L’imprevedibilità e la capacità d’interagire con diversi linguaggi musicali fa sì che ogni volta che il musicista mette in piedi un nuovo progetto, il risultato sia sempre stimolante e originale. Non sfugge alla regola anche “Peace Signs”, che saluta la nascita di una nuova band (Peace Signs), formata da Jenny Brand, Jack Hayter, Brona McVittie, Oliver Cherer, James Stringer, Giles Barrett e Ian Button, mentre David Sheppard e Angele David-Guillou collaborano come ospiti.
Tra folk-pop tratteggiati di fragile psichedelia, accorgimenti chamber-pop, citazioni in stile Canterbury e un pizzico di songwriting alla David Bowie di “Hunky Dory” o Marc Bolan, il musicista esterna velleità art-pop che evocano alcune delle migliori penne del firmamento pop-rock, da Tim Hardin a Scott Walker, da Edwyn Collins a Neil Hannon, da Kevin Ayers a Stephen Duffy.
“Peace Signs” è un album dalle tinte tenui, quasi pastello, mai sgargianti, eppur vivaci e policrome. La strumentazione atipica, a volte gustosamente naif, lascia fluire il tutto con uno spirito hippie che è una vera rarità e delizia.

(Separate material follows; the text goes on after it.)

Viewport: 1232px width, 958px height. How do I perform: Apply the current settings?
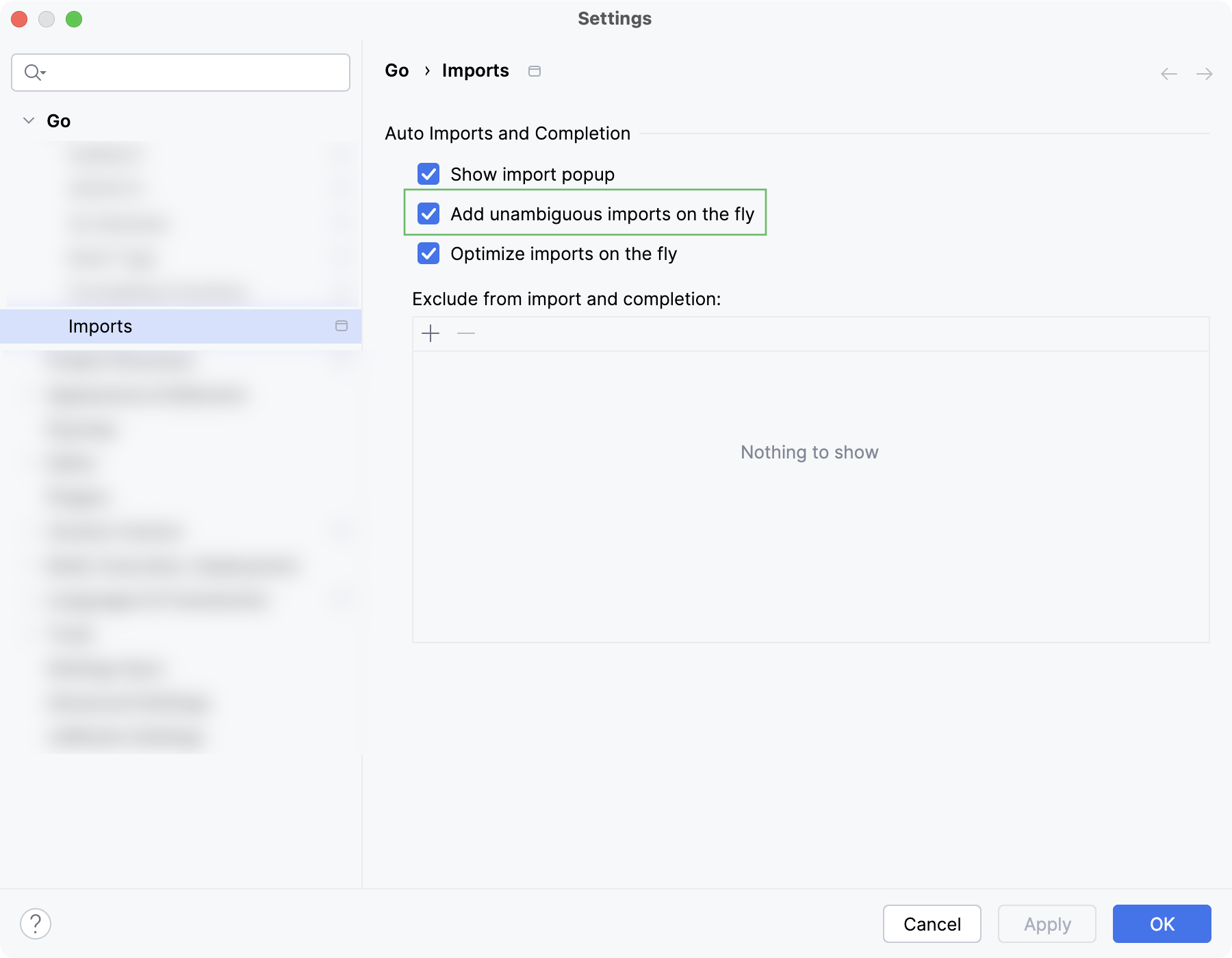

Il pop-rock di Phelan si riappropria di quella flessibilità che negli anni 70 ha caratterizzato sia la scena inglese che americana, ed ecco apparire strane ibridazioni sonore: il glam-folk quasi freak di “Satellite Hitori” sembra uscire da un vecchio album dei Jazz Butcher, il gusto retrò di “My Children Just The Same” evoca sia i primi Strawbs che i Genesis di “From Genesis To Revelation”, mentre il giocoso refrain di “Song For Ziggy” ha la grazia di Kevin Ayers e l’orecchiabilità delle filastrocche di Paul McCartney.
“Peace Signs” è un album maturo e complesso, un progetto che racchiude in modo esemplare tutti le sfaccettature di Phelan, dai raffinati e crepuscolari brani in chiave folk-soul alla Edwyn Collins (”New Swedish Fiction”) alle più malinconiche e notturne piano-ballad che strizzano l’occhiolino all’America di Bill Fay (la title track).
Quel che incanta di Phelan è la capacità di lambire i confini della poesia senza risultare prolisso o enfatico: le citazioni più colte di “Canterbury” e le ambizioni art-pop di “Mother To Daughter Poem” sono fortemente empatiche, e fanno da prezioso contraltare alle più garbate e leggiadre “Ain't She Grown” e “Country Song”, costruendo un puzzle d’emozioni che potrà sembrare a volte dissonante e privo di una direzione unitaria, ma nel contempo ricco di quell’irriverenza e incoscienza che di solito arridono solo ai puri di cuore e ai matti.